Beijing/Shanghai: China will open up its largely sheltered services sector to foreign competition in a free-trade zone in Shanghai, and test bold financial reforms including a convertible yuan, the government said on Friday.

In a long-awaited announcement from its State Council, or cabinet, China said it will ease regulatory curbs for foreign investors to set up operations in the zone and free up controls on cross-border capital flows.

The announcement does not give a specific timeline for implementation of any specific reform, but said they would be carried out within the next two or three years. State media has cautioned that the most dramatic financial reforms are unlikely to be implemented this year.

“As expected, the major focus, for the first phrase at least, is on promoting trade,” wrote Frances Cheung, economist at Credit Agricole CIB, in a research note.

“We note that one thing that is relevant to the RMB is under point (2) where eligible Chinese banks in the FTZ are allowed to do offshore business, which is not the opening-up of the onshore RMB market as some might have looked for.” The China (Shanghai) Pilot Free Trade Zone is slated to open formally on Sunday, and China will suspend certain national laws governing the establishment of foreign businesses in the zone effective October 1.

The document, published on the State Council’s website Friday afternoon, largely conformed with an earlier draft document viewed by Reuters Friday morning but omitted a section proposing to allow the auction of “cultural relics” in the zone.

In addition to setting goals for improvements to financing, trade and governance, the document details initiatives covering 18 different industries ranging from shipping to insurance to education to foreign banks.

The document made no specific mention of allowing access to blocked foreign websites such as Facebook or Twitter from within the zone, despite widely circulated rumours in foreign media. However, a clause did say foreign companies might be allowed to offer “specialised telecommunications services” within the zone, and that permission to offer services that break existing Chinese laws might be granted on a case-by-case basis by the State Council.

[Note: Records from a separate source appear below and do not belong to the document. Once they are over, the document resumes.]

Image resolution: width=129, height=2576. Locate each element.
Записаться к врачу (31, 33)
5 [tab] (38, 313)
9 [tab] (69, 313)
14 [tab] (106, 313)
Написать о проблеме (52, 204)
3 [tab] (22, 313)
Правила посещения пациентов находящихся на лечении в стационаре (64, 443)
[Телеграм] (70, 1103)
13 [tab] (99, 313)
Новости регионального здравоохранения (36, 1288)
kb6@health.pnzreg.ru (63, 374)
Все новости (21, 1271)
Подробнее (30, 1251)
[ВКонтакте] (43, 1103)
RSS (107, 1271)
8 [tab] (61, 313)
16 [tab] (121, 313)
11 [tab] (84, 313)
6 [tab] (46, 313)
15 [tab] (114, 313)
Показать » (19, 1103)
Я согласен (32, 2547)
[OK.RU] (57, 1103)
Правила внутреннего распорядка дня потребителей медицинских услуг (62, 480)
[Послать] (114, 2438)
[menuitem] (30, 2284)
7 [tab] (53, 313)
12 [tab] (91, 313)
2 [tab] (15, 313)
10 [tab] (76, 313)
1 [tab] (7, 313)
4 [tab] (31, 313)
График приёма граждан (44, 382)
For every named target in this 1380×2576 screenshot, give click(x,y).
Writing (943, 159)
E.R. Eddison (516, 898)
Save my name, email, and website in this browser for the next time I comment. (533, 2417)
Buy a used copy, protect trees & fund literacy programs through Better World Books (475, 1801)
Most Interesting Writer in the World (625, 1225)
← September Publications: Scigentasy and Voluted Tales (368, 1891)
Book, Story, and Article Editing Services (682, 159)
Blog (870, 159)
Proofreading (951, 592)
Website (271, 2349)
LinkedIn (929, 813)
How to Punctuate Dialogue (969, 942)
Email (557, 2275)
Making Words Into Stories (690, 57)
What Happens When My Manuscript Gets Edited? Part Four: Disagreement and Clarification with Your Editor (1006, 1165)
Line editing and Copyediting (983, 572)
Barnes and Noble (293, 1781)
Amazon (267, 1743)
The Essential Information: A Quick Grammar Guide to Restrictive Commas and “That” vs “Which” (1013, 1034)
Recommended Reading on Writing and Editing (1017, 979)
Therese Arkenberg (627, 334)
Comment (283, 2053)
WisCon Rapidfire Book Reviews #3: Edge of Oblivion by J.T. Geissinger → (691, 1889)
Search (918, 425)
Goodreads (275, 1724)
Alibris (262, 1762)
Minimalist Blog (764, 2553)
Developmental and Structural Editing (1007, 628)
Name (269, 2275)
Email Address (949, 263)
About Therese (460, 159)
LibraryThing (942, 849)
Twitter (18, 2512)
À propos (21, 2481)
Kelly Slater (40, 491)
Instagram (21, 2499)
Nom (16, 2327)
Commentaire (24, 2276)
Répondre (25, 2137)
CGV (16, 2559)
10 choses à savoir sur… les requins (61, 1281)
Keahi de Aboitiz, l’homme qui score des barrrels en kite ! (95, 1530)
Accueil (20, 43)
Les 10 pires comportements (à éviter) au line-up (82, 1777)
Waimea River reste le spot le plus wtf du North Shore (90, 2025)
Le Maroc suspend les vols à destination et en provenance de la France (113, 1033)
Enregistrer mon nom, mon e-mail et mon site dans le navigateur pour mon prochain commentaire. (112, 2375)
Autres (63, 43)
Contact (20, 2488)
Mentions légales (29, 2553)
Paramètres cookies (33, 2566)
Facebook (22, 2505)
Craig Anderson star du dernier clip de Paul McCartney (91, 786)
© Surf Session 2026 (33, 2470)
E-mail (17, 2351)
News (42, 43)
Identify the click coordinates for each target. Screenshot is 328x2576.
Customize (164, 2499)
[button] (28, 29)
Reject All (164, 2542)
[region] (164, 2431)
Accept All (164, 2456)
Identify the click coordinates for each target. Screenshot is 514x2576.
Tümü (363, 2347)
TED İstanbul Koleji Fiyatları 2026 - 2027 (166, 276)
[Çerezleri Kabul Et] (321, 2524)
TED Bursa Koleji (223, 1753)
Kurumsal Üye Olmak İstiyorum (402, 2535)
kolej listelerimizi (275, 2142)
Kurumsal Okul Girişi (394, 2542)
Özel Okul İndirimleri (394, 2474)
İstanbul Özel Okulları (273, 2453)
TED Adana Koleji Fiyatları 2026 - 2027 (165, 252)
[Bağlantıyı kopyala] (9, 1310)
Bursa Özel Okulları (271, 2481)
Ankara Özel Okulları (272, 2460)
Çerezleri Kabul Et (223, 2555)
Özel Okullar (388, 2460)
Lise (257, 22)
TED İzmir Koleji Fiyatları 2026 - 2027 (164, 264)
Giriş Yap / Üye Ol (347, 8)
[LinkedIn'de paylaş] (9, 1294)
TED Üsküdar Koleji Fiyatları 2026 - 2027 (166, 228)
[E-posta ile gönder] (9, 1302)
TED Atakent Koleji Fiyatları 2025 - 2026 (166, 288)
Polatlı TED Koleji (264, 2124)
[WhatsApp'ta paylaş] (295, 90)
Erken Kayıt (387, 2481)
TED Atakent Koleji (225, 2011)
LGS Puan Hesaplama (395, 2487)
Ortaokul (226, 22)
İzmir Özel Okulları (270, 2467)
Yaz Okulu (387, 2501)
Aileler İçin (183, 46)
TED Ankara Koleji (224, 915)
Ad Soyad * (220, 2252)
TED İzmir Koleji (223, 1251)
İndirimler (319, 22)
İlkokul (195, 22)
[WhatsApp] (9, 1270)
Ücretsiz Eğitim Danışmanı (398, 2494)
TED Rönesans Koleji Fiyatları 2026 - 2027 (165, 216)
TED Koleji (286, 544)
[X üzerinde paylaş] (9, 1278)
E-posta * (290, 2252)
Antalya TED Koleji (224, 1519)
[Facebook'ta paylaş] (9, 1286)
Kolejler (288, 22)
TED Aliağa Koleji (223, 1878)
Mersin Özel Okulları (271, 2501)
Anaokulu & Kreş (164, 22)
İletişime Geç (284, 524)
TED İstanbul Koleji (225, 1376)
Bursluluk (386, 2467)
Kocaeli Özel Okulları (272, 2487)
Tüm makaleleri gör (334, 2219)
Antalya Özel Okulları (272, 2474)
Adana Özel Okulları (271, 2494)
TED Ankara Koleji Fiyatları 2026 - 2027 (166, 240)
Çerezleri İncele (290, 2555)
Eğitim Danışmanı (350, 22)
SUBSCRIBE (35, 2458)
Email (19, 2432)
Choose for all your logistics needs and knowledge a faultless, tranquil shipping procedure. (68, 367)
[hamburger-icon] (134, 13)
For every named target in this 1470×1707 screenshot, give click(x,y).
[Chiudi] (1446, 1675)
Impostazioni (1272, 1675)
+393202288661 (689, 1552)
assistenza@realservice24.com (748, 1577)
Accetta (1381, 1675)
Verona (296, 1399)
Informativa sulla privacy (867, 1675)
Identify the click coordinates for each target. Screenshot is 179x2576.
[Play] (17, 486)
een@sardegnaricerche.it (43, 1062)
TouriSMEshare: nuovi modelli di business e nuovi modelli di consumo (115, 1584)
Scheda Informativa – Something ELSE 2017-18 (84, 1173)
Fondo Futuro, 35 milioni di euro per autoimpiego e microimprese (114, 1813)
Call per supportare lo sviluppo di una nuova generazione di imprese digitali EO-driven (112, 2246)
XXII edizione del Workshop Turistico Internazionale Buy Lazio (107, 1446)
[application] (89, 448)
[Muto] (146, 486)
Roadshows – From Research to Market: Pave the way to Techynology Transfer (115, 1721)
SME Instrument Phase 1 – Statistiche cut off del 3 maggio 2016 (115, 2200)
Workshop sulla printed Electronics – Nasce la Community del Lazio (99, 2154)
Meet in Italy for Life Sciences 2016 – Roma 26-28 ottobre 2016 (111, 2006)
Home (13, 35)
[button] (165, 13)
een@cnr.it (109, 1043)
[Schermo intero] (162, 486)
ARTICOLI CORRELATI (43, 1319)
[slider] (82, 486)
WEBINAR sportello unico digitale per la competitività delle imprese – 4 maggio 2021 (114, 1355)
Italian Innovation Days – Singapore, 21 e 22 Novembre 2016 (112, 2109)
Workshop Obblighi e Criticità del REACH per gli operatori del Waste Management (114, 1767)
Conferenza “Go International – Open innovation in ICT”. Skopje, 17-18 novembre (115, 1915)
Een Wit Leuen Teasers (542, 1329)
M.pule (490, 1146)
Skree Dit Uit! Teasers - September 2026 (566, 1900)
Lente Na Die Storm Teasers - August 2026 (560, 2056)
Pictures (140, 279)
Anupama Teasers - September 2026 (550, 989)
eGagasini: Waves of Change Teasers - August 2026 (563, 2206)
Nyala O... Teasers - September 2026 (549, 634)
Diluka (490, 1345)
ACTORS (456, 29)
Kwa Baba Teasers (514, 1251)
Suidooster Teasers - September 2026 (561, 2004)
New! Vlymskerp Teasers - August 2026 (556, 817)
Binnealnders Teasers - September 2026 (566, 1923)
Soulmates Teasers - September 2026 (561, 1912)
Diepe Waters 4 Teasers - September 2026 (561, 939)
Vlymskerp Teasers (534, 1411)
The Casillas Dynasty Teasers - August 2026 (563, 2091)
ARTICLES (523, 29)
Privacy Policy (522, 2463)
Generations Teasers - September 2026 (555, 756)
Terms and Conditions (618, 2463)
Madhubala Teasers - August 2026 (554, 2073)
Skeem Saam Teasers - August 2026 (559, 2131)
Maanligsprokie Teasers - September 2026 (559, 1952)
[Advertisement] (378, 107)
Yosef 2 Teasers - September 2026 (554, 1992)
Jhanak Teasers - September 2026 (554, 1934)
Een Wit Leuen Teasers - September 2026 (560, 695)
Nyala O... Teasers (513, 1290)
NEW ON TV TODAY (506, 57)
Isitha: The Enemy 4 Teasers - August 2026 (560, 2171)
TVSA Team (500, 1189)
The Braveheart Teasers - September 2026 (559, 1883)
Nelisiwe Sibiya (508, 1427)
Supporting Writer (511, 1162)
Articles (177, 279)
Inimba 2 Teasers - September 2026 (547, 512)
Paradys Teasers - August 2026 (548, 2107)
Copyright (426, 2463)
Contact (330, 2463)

Economists have warned that while improving the environment for goods and services trade within the zone would be simple, deeper financial reforms would prove more difficult, both due to risks of uncontrollable arbritrage and internal political resistance.

“Capital account opening is very controversial in China,” May Yan, an analyst at Barclays Capital in Hong Kong, pointed out. “You have leading people, academic policy advisers, writing very publicly opposing this saying China isn’t ready for this and doesn’t need this.” This has not stopped investors from piling into real estate around the zone, driving up prices in some commercial properties by more than 20 percent, said Michael Klibaner, head of China research at Jones Lang LaSalle.

Shares in companies expected to benefit from zone construction have also risen steadily since mid-August.